In 1799, the year after Weymouth Township became part of Atlantic County, Port Elizabeth’s Eagle Works introduced the first of many glass factories in South Jersey. The business obtained supplies such as clay, lime, salt and soda from John Estell and Son, who soon began to provide similar materials for other glassworks as well.
In the early 1800s, John Jr.’s son, John Estell III, was looking to expand the family business and, according to Weymouth Township historian Douglas Yearsly, “he meant to do iron, but the ore quality must have been low [and] there was nearby competition at Monroe and Etna.”
Instead, John III established both a gristmill and sawmill on Stephens Creek, probably in the early 1820s, expanding the businesses in what was now known as Estellville. Still not satisfied, however, John III decided to move ahead with plans for a glass factory. In 1825, he contracted John H. Scott to build such a facility and one year later, his glassworks opened, further developing the village named after his family.
According to the National Register of Historic Places, Scott’s design for the glasshouse included constructing the buildings out of sandstone and aggregated stone that were cemented with limestone mortar. Some buildings also incorporated “brick keystone archways.” The materials and design ensured the structures would not succumb to blazes common in such factories. The use of sandstone, the only such instance in South Jersey glasshouses of the 19th century, is the reason ruins of the Estellville Glassworks still exist today at Estell Manor Park.
The glassworks, along with homes for its employees, was contained on one acre of land within the 11-acre village that would soon house a church, school, cemetery and company store.

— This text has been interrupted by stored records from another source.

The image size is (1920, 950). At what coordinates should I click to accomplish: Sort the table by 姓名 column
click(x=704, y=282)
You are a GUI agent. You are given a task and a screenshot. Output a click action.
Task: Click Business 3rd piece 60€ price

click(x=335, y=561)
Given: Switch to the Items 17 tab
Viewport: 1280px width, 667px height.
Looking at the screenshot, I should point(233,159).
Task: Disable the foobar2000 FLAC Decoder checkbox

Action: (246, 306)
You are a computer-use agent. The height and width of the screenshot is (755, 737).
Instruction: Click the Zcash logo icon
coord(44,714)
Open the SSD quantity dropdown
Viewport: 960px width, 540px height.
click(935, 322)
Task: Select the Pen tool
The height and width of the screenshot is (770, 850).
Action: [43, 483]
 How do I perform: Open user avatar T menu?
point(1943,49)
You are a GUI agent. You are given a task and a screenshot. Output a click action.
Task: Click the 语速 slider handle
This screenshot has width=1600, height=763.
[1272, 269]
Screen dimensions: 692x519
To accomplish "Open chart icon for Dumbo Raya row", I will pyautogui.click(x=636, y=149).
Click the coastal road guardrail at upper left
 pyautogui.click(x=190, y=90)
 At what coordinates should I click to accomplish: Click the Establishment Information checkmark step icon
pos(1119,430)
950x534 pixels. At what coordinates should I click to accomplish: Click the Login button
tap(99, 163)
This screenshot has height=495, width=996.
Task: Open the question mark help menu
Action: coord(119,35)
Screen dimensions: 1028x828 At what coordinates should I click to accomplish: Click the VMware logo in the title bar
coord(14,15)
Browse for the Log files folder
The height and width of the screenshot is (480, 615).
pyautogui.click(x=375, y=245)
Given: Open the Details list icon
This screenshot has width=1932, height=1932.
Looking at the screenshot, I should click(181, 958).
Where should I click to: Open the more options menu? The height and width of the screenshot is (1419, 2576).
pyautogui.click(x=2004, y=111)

The glass factory complex was comprised of five structures adjacent to each other.
The building that housed the melting furnace where the glass was blown and shaped is described in an Atlantic County Division of Parks and Recreation pamphlet as measuring approximately 40 feet by 70 feet with a height of 15 feet. A pot house that stored the raw materials for making glass stood north of the melting furnace.
A flattening house for the production of window panes, which proved more lucrative than the company’s bottle manufacturing, also stood on the property along with a cutting house and a line kiln, which the pamphlet describes as “two sites which remain completely below the surface and…uncovered in 1975 during the completion of the Environmental Resource and Historical Inventory of Estell Manor Park.”
The National Register of Historic Places identifies the company store as having stood on the south-side of Route 50. It was, according to its description, a two-and-a-half-story building. While John Estell III had conceived the idea of establishing a glass factory in Estellville, he would only witness its first 13 years of operation.